The final round of Salt Lake City’s Speed Climbing World Cup concluded last night with Indonesia’s Veddriq Leonardo setting a new world record (5.208 seconds) in the men’s division en route to winning the gold medal. Leonardo’s teammate and former world record holder, Kiromal Katibin, posted fast run times throughout the night and finished with the silver medal. Poland’s Marcin Dzienski beat American star John Brosler in a thrilling small final race to claim the bronze.

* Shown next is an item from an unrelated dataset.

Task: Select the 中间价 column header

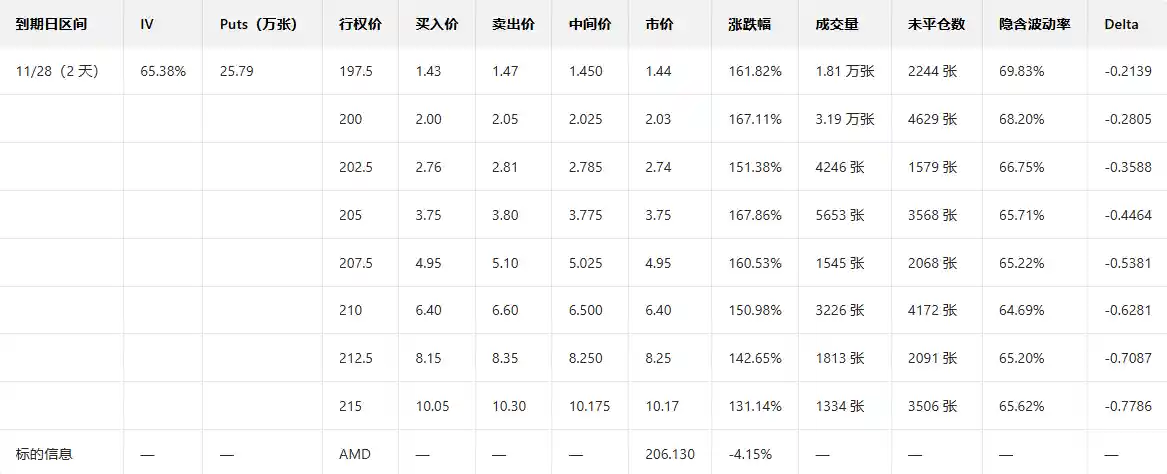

In the women’s division, Poland’s Aleksandra Miroslaw rocketed to a gold medal with victorious runs against American Brooke Raboutou, France’s Anouck Jaubert, Polish teammate Patrycja Chudziak, and ultimately American Emma Hunt in the big final race. Hunt, already a star (and record holder) at the national level, finished with the silver medal and undoubtedly vaulted to greater international acclaim. Japan’s Miho Nonaka earned the bronze medal in the women’s division. In fact, Nonaka’s race against Germany’s Franziska Ritter early in the round was one of the most exciting moments of the entire event—with Nonaka edging out the victory by just 0.021 seconds.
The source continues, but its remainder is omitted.